Limitation of Liability
The Parties’ liability is limited as follows:
(i) Neither Party shall be liable for consequential or indirect losses, such as lost profits, costs of retaining another provider, and similar costs or losses, except in case of breach of Intellectual Property Rights and/or confidentiality;
(ii) In no event shall FeedbackFrog’s total liability for any damages, direct or indirect, arising from or in connection with the Project exceed the fees paid by Customer for the Project; and
(iii) FeedbackFrog is not liable for Customer’s loss of data.
The limitation of liability above shall not apply if a Party has acted willfully and/or with gross negligence.
Neither Party shall be liable to the other Party for any delay or failure in performance of the Terms to the extent such delay or failure is caused by fire, flood, explosion, accident, war, strike, embargo, governmental requirement, civil or military authority, inability to secure materials or labor or any other causes beyond its reasonable control. Any such delay or failure shall suspend the Terms until the force majeure ceases.
Term and termination
The Terms shall be valid as of the date of acceptance of the Offer and shall remain in force until the end of the Project.
Each Party has the right to terminate the Project with immediate effect:
(i) if the other Party has committed a material breach and does not remedy the same no later than thirty (30) days from notification requiring the defaulting Party to remedy the same; or
(ii) the other Party suspends its payments, decides on, whether voluntary or involuntary, liquidation, applies to reorganize the company or bankruptcy (or if another part applies for the Party’s bankruptcy) or otherwise reasonably can be assumed to be insolvent.
Notice of termination must be sent to the other Party in writing to the email address provided for in the Offer.

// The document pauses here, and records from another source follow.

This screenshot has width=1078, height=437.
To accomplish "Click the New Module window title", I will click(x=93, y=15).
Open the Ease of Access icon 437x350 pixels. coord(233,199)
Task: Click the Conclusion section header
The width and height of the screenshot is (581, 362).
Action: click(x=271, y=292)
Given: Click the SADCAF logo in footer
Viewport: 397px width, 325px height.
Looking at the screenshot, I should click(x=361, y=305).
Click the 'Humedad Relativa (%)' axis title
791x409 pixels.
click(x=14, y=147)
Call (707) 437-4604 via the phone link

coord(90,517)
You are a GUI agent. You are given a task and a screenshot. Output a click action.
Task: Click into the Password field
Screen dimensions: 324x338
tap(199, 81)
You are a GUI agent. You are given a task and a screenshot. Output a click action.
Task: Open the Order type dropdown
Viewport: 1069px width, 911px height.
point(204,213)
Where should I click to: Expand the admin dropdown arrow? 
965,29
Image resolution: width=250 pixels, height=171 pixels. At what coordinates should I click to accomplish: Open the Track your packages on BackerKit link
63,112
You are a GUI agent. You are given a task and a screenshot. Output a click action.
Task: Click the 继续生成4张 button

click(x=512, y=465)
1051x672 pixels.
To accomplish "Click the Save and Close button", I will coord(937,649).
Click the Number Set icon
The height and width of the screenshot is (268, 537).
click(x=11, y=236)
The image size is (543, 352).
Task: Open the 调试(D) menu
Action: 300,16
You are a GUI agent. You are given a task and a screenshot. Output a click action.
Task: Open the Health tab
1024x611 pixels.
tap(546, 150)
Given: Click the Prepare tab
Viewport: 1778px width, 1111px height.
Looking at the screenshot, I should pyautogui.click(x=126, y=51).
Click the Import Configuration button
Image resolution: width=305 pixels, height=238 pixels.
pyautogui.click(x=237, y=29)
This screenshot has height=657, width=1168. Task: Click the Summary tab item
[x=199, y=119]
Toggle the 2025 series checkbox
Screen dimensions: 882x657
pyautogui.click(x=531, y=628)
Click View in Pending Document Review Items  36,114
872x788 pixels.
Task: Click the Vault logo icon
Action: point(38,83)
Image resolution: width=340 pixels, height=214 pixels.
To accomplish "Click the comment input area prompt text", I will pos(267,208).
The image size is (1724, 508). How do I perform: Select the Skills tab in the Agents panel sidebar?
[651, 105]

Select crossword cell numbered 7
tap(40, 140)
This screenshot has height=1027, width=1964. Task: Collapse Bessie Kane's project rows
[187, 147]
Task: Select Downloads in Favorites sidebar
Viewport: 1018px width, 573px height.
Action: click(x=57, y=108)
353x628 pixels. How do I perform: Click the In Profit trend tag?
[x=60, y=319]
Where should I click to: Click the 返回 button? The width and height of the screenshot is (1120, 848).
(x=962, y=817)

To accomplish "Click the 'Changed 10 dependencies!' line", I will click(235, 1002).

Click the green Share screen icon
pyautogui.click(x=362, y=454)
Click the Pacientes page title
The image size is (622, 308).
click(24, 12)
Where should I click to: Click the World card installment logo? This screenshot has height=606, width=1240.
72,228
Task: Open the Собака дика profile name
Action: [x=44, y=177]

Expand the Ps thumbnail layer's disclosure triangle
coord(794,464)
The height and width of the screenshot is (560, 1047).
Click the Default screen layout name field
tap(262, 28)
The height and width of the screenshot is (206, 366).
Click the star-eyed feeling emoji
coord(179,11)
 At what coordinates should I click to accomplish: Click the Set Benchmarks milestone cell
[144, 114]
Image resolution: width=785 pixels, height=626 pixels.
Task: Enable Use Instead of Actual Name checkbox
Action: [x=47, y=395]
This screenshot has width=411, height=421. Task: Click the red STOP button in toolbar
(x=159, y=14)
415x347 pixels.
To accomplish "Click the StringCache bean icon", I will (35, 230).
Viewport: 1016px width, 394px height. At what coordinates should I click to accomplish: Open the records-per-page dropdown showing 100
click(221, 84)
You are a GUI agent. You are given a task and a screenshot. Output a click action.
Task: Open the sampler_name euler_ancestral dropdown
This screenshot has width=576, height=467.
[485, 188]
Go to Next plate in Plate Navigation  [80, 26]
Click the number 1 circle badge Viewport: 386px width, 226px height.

Upon termination of the Project, all unpaid fees for services performed by FeedbackFrog until the date of termination shall be payable, irrespective of the cause of termination. FeedbackFrog shall invoice Customer for all unpaid fees within ten (10) business days from termination. Upon termination of the Project, FeedbackFrog shall delete all Customer data, unless otherwise required by law.
No consent or waiver, express or implied, by either Party of any breach or default of the other Party in performing its obligations under the Terms shall be deemed or construed to be a consent or waiver of any other breach or default by the other Party of the same or any other obligation hereunder. No waiver of any rights under the terms shall be effective unless in writing and signed by the waiving Party.
Only those amendments and additions to the Offer or the Terms that are made in writing and signed by the Parties are valid. The contents of the Offer shall supersede all previous written or oral commitments and undertakings.
Neither Party may wholly or partly assign or pledge its rights and/or obligations under the Terms to any third party without the prior written approval of the other Party.
If any provision of the Terms or part thereof is held invalid, this shall not affect the remaining provisions of the Terms, unless the obligations of a Party hereto without the invalid part of the Terms are or will become unreasonably onerous
Governing law and disputes
The Terms shall be governed by the substantive law of Sweden. Any dispute, controversy or claim arising out of or in connection with the Terms or Project, or the breach, termination or invalidity thereof, shall be finally settled by arbitration in accordance with the Rules of the Arbitration Institute of the Stockholm Chamber of Commerce. The seat of arbitration shall be Stockholm. The arbitration proceedings shall be conducted in Swedish or English.